Robert Manne has a lengthy essay in the March edition of The Monthly on how Wikileaks evolved from the Julian Assange's association with the first famous public act of hacktivisim in 1989 and the 1990s cypherpunks, a hackers information-sharing revolution that fought US government oppression of cryptography technology. The essay also goes into detail on the political philosophies of Julian Assange, which can be best summed up, in Manne's words, as "anti-establishment but genuinely beyond Left and Right."

Assange is often accused of being secretive himself, or vague at best, about what he is trying to achieve by leaking the secrets of both illegitimate and legitimate governments. But Assange has already revealed all on why's he doing this.

The Manne essay includes many excellent quotes from Julian Assange's past essays, interviews and emails, that tell you more about what Assange is trying to achieve with Wikileaks, the revolution he has mounted, his war against the war industry, his repeated calls for an uprising against government secrecy deceit, than ten thousand articles written about him by journalists who are more interested in the sex scandal angle and who've never bothered to go back to see what Assange himself has had to say; the ultimate, world-changing, mission he has so clearly spelled out over the past four years.

Julian Assange :
"The more secretive or unjust an organisation is, the more leaks induce fear and paranoia in the leadership and planning coterie. This must result in minimisation of efficient internal communications mechanisms (an increase in cognitive 'secrecy tax') and consequent system-wide cognitive decline resulting in decreased ability to hold on to power as the environment demands adaptation.

"Hence in a world where leaking is easy, secretive or unjust systems are nonlinearly hit relative to open, just systems. Since unjust systems by their nature induce opponents, and in many places barely have the upper hand, leaking leaves them exquisitely vulnerable to those who seek to replace them with more open forms of governance."

"Mankind has successfully adapted changes as monumental as electricity and the engine. It can also adapt to a world where state-sponsored violence against the communications of consenting adults is not only unlawful but physically impossible. As knowledge flows across nations it is time to sum the great freedoms of every nation and not subtract them. It is time for the world as an international collective of communicating peoples to arise and say 'here I am'."
It's not really that complicated. And it's already proving to be an enormously effective way of fermenting & inspiring great change in the world.

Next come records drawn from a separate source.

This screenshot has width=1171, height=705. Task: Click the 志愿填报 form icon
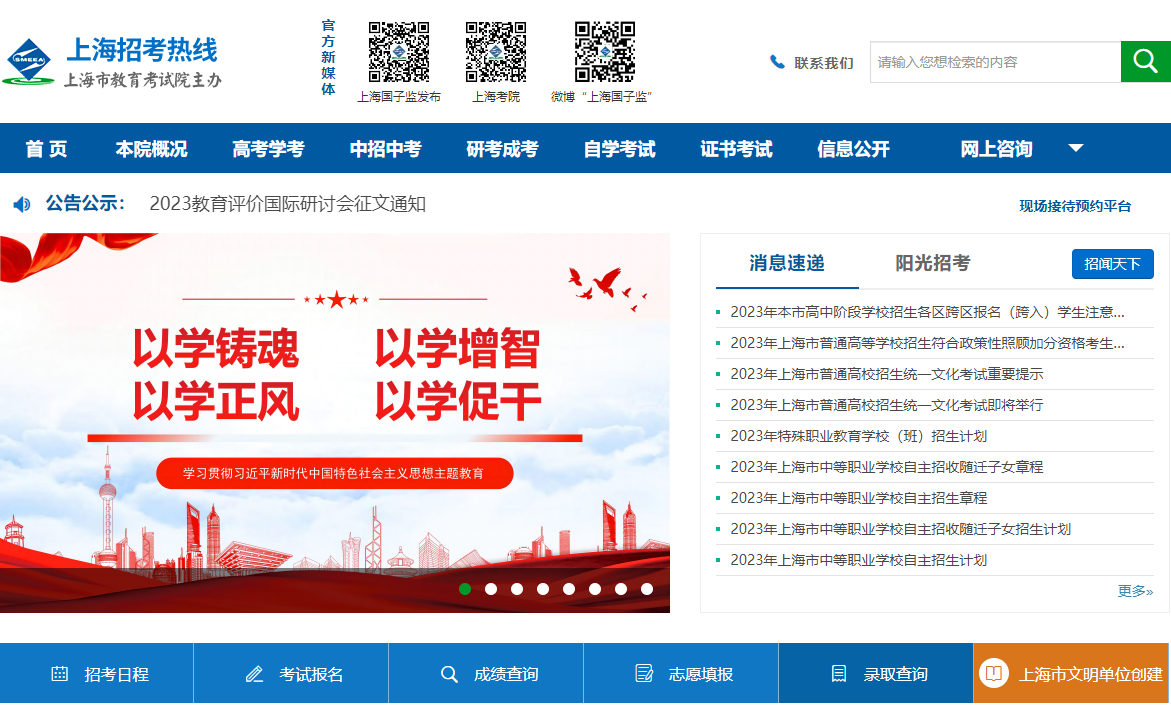coord(644,674)
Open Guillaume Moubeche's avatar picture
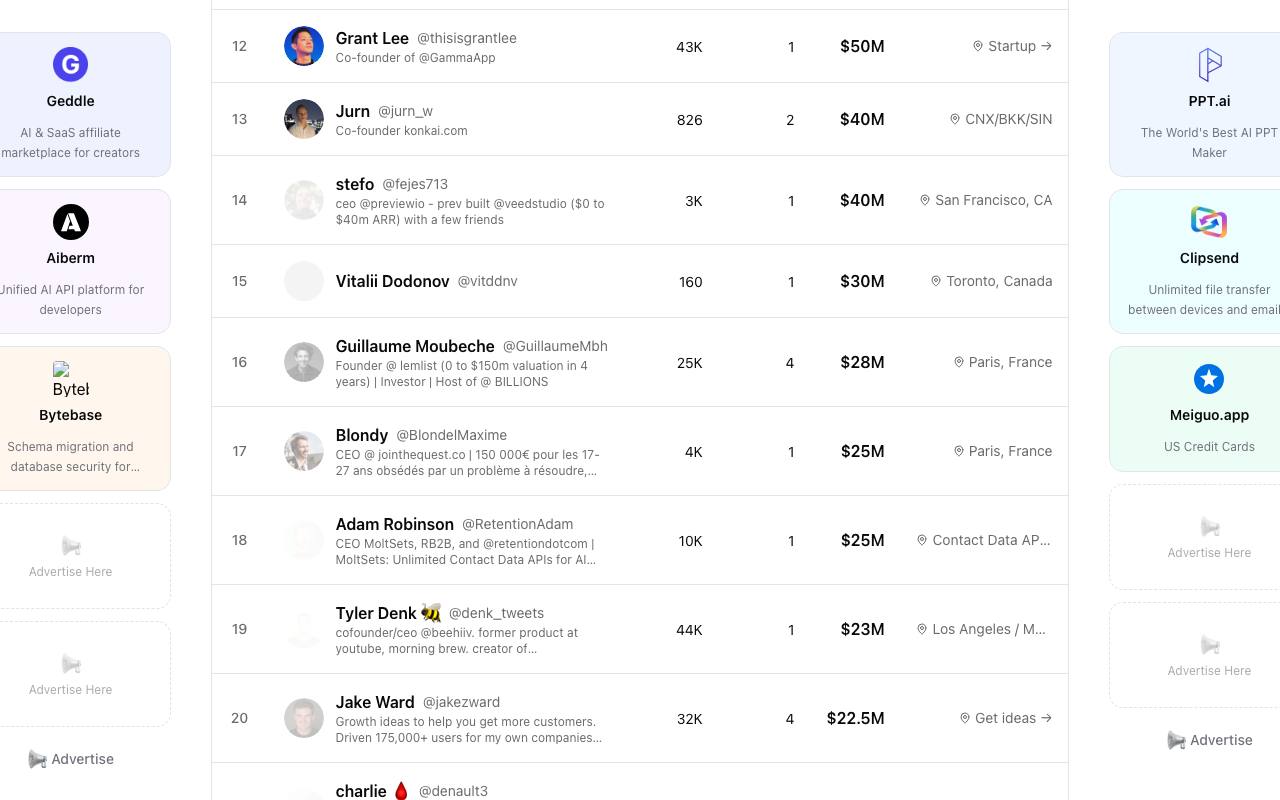 click(x=304, y=362)

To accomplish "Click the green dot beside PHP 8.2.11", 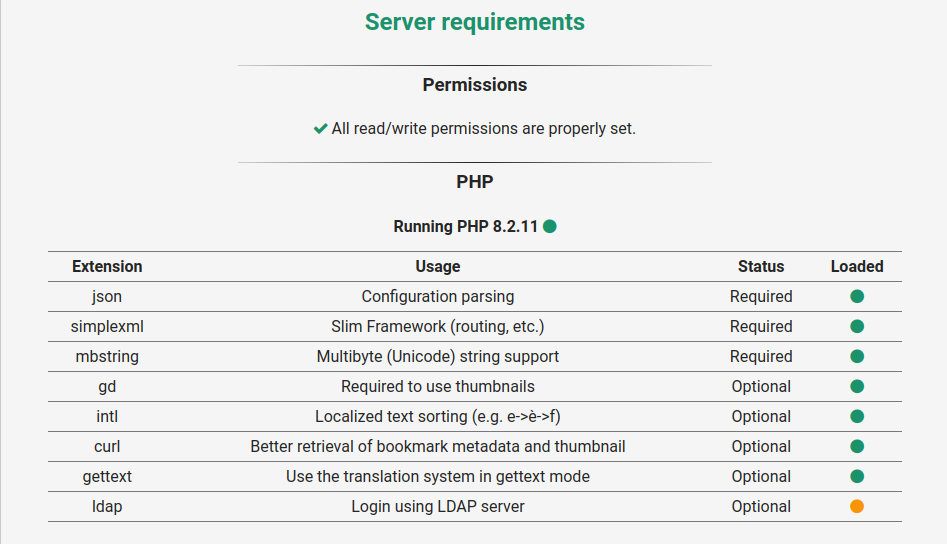I will (x=550, y=226).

But Assange's mission, as outlined in his statements above, has clearly only just begun.

Look at what has already resulted from the release of just over 2% of the CableGate documents. Three months ago, most of the Middle East was regarded by "experts" as moderately stable. There has been a revolution almost every fortnight since, and dictators and self-appointed royal leaders have already fallen from power, or about to lose power, due to mostly non-violent acts of public dissent and street-clogging demands for democracy, freedom and reform.

If Assange makes the US embassies cables available at the current rate of release, it will take until 2017 before all they're all out there.